Seventy-five percent of Florida’s hospitals are expected to reach critical staffing shortages in the next seven days, according to a survey of hospitals by the Florida Hospital Association (FHA).

The new projection is an 8.7 percent increase from last week and shows how the growing number of coronavirus cases across the state is taking a massive toll on its hospital systems.

With 29 percent of Florida’s hospitals expected to expand into non-care areas to accommodate COVID-19 patients, only 14.2 percent of inpatient beds were available as of Tuesday.

“There can be no question that many Florida hospitals are stretched to their absolute limits,” FHA President and CEO Mary Mayhew said in a press release.

She continued, “While hospitalizations continue to increase, three out of four Florida hospitals expect to face critical staff shortages in the next seven days, an increase of nearly ten percent since last week, and half of our hospitals will no longer accept transfer patients from other facilities.”

The survey, conducted on Monday, reflects responses from hospitals representing 83 percent of Florida’s acute care hospital beds.

The latest figures indicate that Florida’s hospitals are continuing to face capacity problems as the virus’s Delta variant sweeps across the state and roughly 40 percent of the state’s population remains unvaccinated.

As of Monday, Florida—with only 6.5 percent of the U.S. population—accounted for 19.1 percent of the current COVID-19 hospitalizations across the nation, according to the U.S. Centers for Disease Control and Prevention.

Florida Hospital Critical Shortage Coronavirus Delta
Only 14.2 percent of Florida’s inpatient beds were available on Tuesday, according to the Florida Hospital Association. Above, health care workers during a COVID-19 vaccination event in Miami on August 5.
Chandan Khanna/AFP

Florida—as well as Louisiana and Mississippi—has been particularly hit hard by the recent surge in coronavirus cases spurred by the highly transmissible Delta variant.

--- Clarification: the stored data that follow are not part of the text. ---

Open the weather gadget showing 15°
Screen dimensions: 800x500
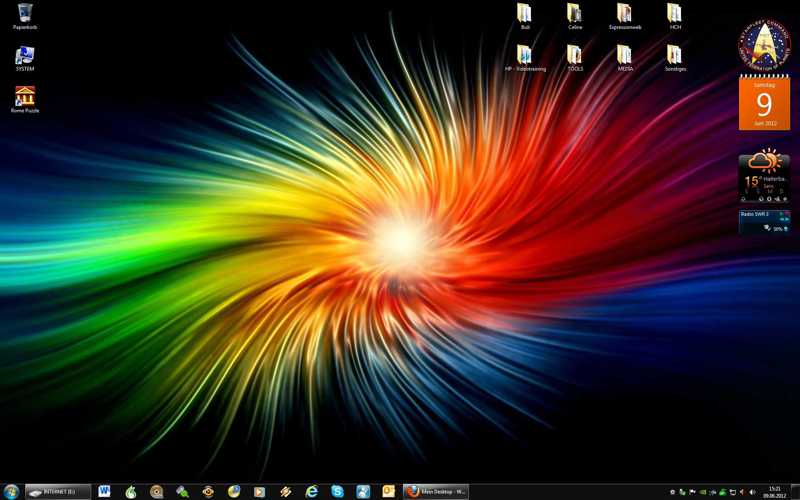pyautogui.click(x=764, y=175)
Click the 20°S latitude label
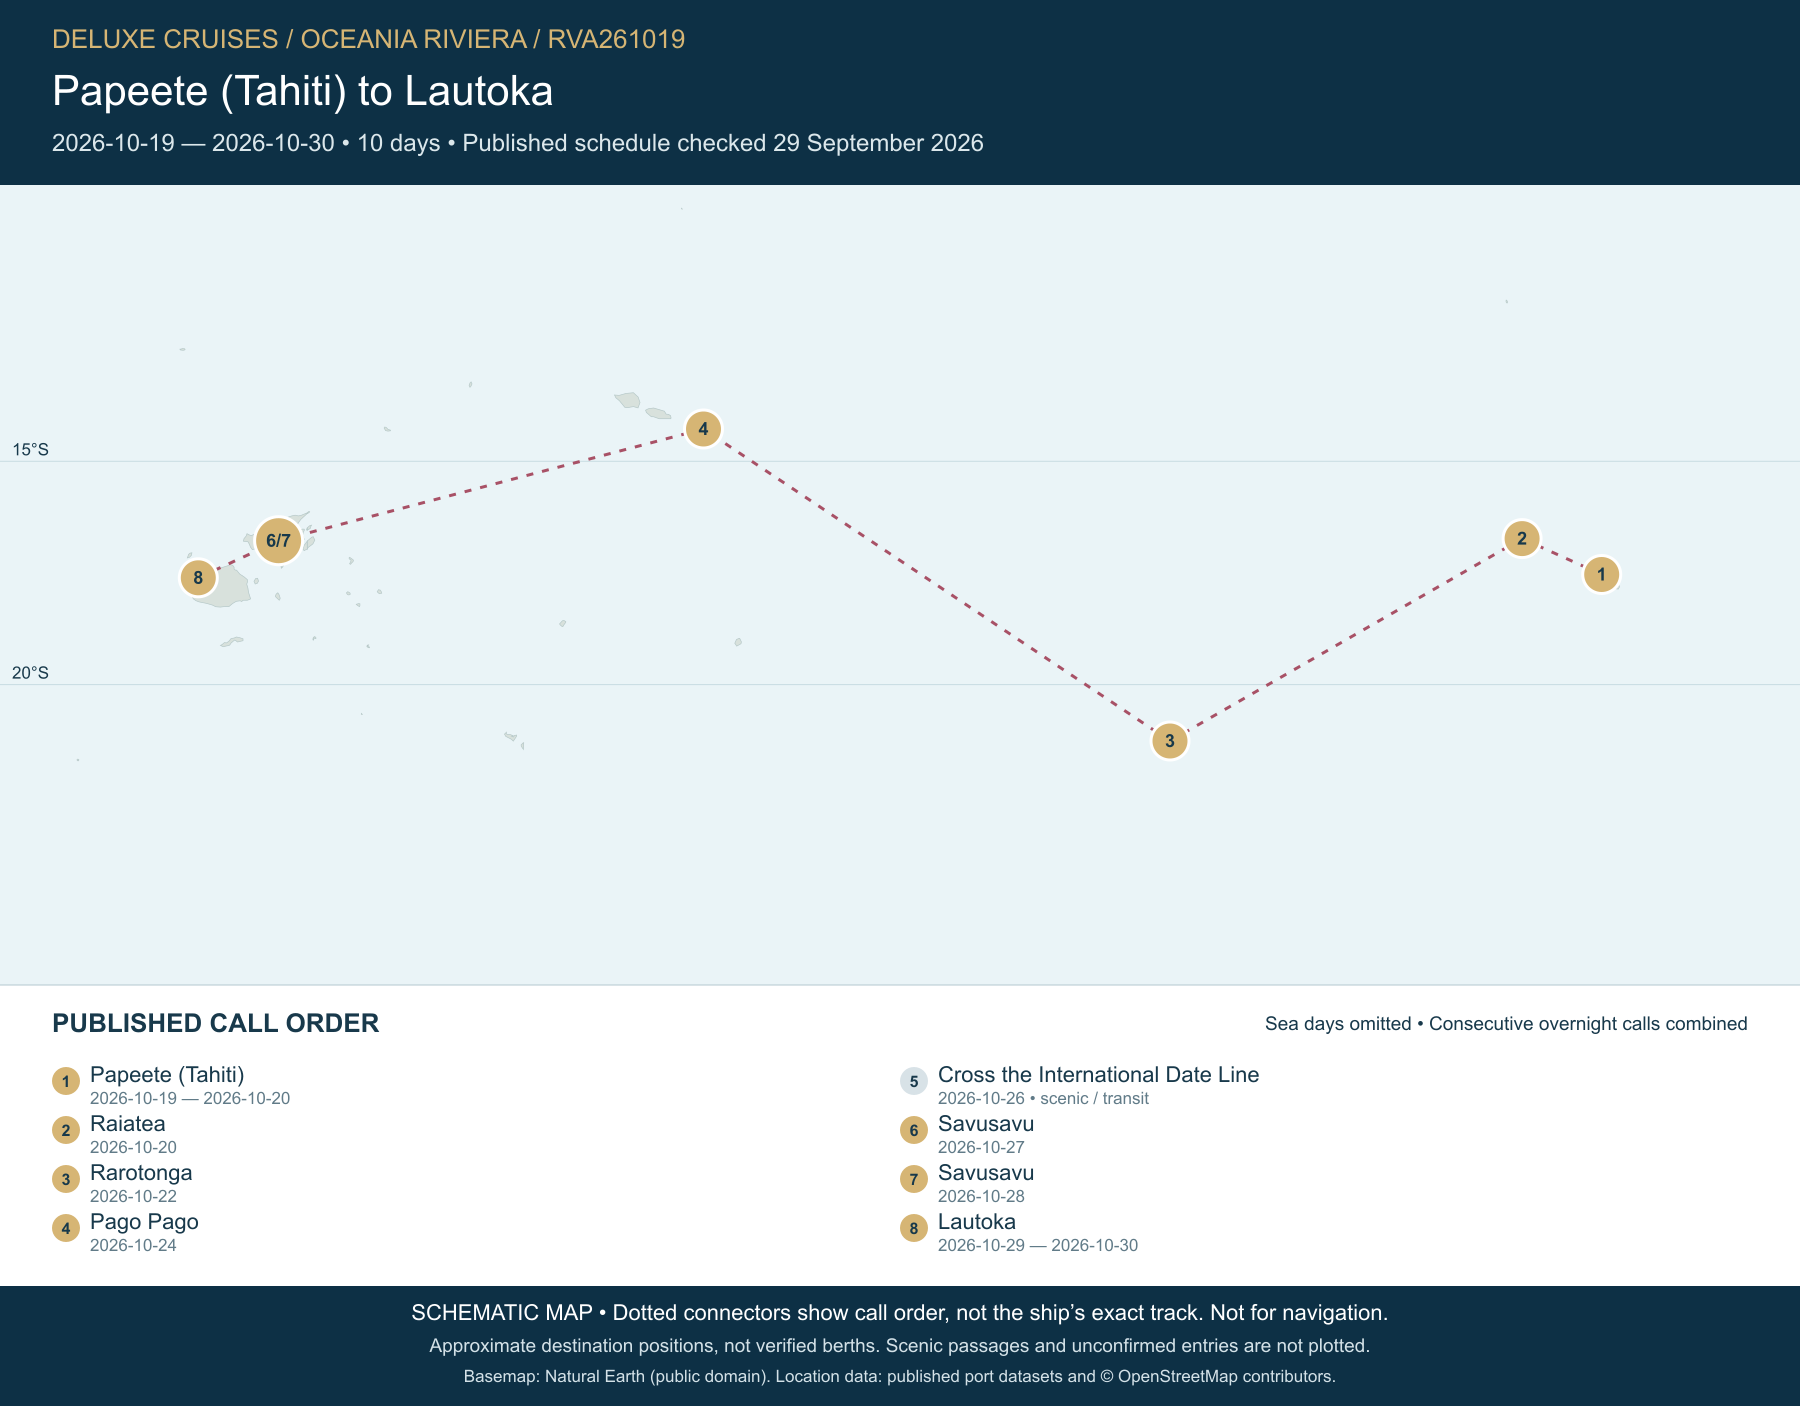 [30, 673]
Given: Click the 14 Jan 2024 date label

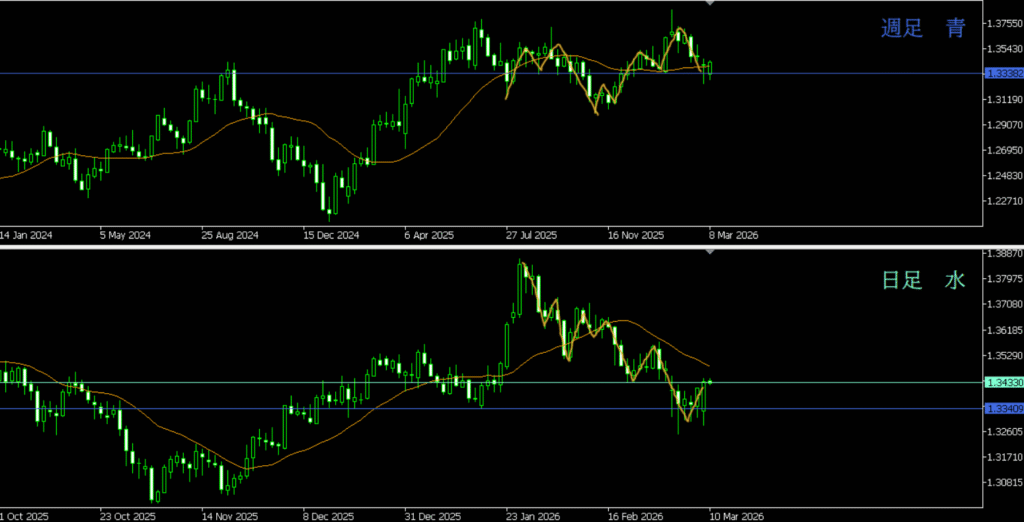Looking at the screenshot, I should pyautogui.click(x=26, y=236).
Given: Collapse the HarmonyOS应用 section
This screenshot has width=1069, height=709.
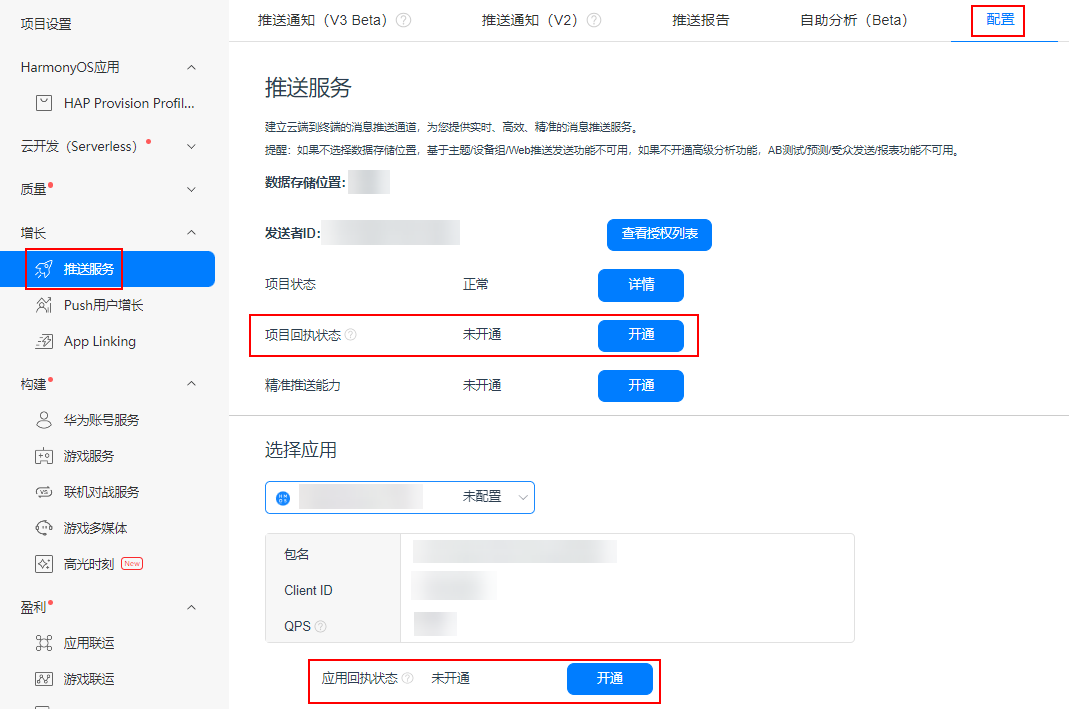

On Monday, Governor Ron DeSantis addressed the escalating crisis in Florida’s hospitals, saying that reducing admissions must be “a top priority” for the state. But the governor has continued to resist calls to enforce mask mandates and other safety measures to help contain the outbreak in Florida.

In May, DeSantis permanently blocked local officials from enacting new COVID-19 restrictions after lifting all existing measures. Later, in July, he issued an executive order blocking mask mandates in Florida’s schools.

Since then, the state has experienced the highest rate of children’s COVID-19 hospitalizations across the country. A possible outbreak in Hillsborough County has forced more than 8,000 students and school staff in the district to isolate or quarantine.

In an effort to help the state respond to the record-breaking number of COVID-19 hospitalizations, the federal government sent 200 ventilators and 100 small breathing devices and related supplies to Florida last week.